Biotechnologists have again developed enzyme-based processes in the textile industry to produce the popular stonewashed effect in jeans. This was previously achieved using a pumice stone. Food additives such as citric acid and medicines such as antibiotics produced using genetically modified microorganisms have long been established. They are, therefore, among the economically most important products in white biotechnology. Hardly any chemical company today dispenses with such processes. At the same time, a small but dynamic scene of biotechnology companies that offer their services to the industry has established itself.

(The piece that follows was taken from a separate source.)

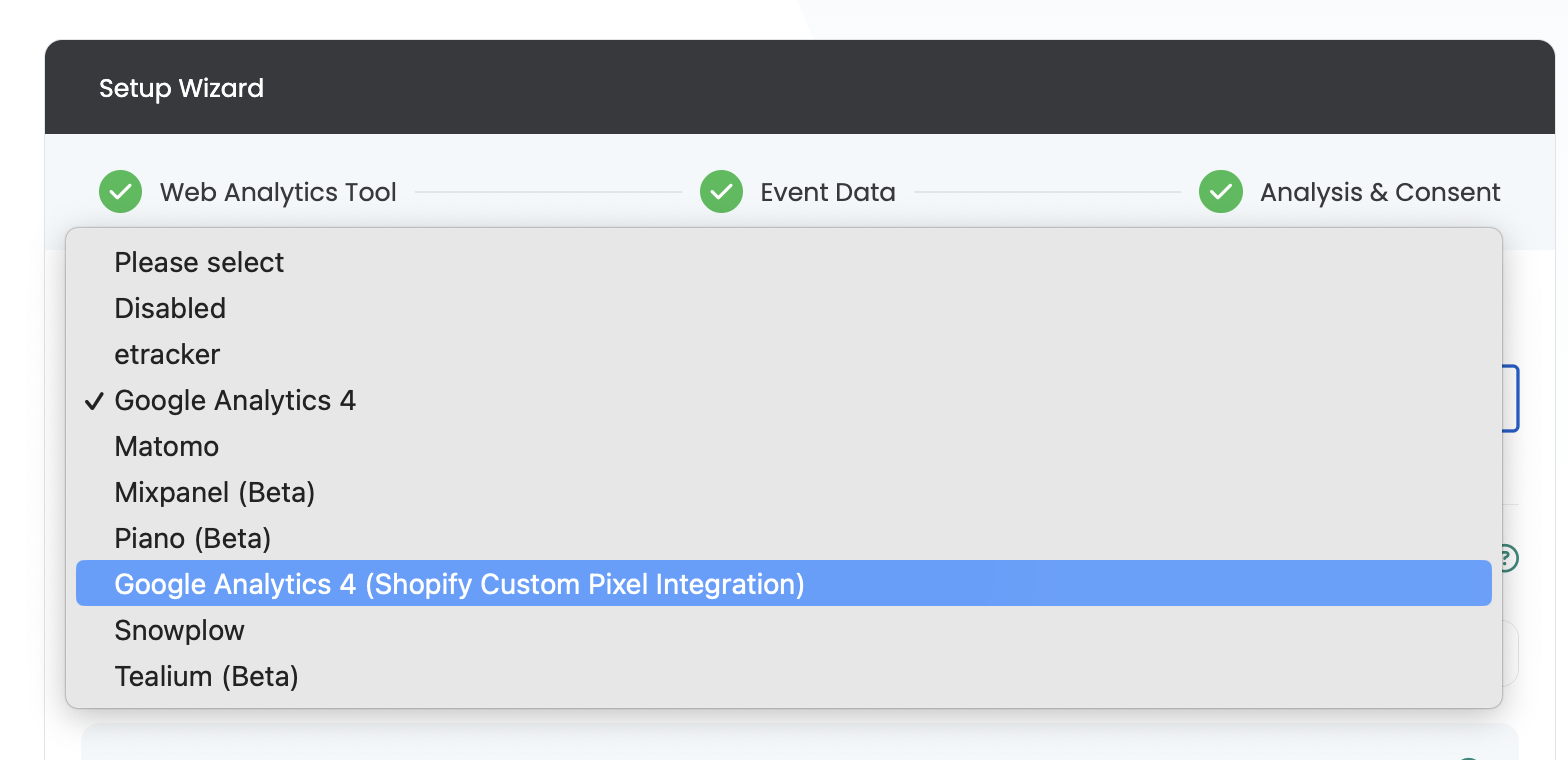The image size is (1568, 760).
Task: Open the green question mark help icon
Action: coord(1508,558)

Many different foods, but also high-quality chemicals, enzymes, pharmaceuticals, vitamins, detergents, and cleaning agents as well as agrochemicals, are already produced with biotechnology in its various facets. Have high market significance, with currently approximately 80 billion. In addition, there are products of red biotechnology, the market volume of which already exceeds 100 billion euros within the pharmaceutical industry. Various studies and analyzes on the potential of white biotechnology expect the share of biotechnological processes in the manufacture of chemical products to increase significantly in the coming years. In the "Cologne Paper" experts estimate
In many other areas of application, however, developments have only just begun, especially in the production of bio plastics or the generation of energy from renewable raw materials. Here, future research work must first lay the foundation for an actually efficient production method - and biotechnology can make a decisive contribution to this.